Our plans comply with these requirements. Benefits for these items generally are comparable to those provided under our plans for similar types of medical services and supplies. Of course, the extent to which any of the items is appropriate following mastectomy is a matter to be determined by the patient and her physician.

Our plans neither impose penalties (for example, reducing or limiting reimbursements) nor do they provide incentives to induce attending providers to provide care inconsistent with these requirements. For more information about WHCRA coverage, contact your health plan administrator.

Newborns’ and Mothers’ Health Protection Act

The Newborns’ and Mothers’ Health Protection Act (NMHPA) of 1996 is a federal law that addresses the length of time a mother and newborn child are covered for a hospital stay in connection with childbirth.

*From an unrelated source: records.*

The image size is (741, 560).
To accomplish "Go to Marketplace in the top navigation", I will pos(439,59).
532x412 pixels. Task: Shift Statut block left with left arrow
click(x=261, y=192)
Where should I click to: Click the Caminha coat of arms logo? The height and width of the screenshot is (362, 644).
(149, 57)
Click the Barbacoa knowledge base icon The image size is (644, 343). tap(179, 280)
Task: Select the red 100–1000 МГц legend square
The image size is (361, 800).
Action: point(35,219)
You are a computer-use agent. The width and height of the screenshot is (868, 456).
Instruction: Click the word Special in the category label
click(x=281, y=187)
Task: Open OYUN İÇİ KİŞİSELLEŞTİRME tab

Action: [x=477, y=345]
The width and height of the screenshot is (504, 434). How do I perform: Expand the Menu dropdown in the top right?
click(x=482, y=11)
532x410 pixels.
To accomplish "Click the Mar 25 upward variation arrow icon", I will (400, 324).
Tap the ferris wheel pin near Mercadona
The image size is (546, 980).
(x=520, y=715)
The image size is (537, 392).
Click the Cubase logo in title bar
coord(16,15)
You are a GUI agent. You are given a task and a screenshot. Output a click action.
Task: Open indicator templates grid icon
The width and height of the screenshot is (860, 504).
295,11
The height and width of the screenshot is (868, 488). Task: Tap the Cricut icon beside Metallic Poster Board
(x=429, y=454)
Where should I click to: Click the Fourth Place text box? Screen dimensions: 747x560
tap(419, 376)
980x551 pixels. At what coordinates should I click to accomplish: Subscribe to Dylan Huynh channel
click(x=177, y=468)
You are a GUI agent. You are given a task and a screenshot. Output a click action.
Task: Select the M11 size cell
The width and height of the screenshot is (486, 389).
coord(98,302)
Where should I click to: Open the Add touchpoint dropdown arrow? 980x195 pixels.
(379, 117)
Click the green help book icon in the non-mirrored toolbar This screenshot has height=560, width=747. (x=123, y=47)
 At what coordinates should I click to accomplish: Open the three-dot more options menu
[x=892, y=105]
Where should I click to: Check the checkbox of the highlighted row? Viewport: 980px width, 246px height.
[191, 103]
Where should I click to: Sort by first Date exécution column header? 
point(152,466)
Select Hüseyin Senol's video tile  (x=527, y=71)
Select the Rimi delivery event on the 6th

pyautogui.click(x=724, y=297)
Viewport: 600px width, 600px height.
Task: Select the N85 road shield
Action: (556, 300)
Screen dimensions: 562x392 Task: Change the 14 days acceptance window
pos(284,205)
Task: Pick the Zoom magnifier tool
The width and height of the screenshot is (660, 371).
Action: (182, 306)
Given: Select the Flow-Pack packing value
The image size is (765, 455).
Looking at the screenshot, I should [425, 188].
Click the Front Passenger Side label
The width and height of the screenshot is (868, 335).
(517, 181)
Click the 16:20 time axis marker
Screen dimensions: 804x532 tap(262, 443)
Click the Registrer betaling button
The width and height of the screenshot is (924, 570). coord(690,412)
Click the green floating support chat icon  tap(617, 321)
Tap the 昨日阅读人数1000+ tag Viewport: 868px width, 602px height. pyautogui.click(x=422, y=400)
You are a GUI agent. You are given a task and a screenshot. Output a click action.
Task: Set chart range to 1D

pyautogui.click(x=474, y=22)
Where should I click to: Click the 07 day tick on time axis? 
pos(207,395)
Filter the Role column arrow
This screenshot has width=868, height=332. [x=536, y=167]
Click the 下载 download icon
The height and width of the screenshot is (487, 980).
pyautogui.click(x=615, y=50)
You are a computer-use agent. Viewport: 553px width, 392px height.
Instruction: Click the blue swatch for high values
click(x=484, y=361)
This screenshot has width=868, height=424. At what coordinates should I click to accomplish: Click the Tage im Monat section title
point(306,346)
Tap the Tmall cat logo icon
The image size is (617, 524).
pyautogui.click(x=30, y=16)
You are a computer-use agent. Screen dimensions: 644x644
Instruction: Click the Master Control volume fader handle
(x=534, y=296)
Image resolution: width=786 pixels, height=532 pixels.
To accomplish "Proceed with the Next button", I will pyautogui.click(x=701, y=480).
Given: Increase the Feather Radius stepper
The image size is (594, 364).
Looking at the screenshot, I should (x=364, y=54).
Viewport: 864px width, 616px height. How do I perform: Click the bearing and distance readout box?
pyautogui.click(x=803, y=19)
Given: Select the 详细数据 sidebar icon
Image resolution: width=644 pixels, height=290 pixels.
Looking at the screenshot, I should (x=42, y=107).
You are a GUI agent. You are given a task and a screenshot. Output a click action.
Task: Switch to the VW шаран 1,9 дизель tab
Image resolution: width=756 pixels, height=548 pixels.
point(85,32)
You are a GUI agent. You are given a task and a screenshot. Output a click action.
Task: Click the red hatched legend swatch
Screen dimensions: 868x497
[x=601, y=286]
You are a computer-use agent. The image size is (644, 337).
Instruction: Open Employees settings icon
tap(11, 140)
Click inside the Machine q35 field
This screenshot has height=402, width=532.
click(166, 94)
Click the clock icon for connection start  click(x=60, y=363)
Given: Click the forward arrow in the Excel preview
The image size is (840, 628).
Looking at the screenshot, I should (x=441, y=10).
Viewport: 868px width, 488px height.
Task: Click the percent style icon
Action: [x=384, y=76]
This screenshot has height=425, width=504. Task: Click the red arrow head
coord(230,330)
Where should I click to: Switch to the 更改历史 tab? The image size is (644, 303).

In general, benefits for a hospital stay in connection with childbirth cannot restrict benefits:

  • to less than 48 hours for a normal vaginal delivery
  • to less than 96 hours following a delivery by cesarean section

The 48 and 96 hour period starts at the time of delivery. It is important to note that coverage subject to NMHPA guidelines is the mother’s coverage. Newborns must be added to the Employee’s health plan within 30 days of the date of birth.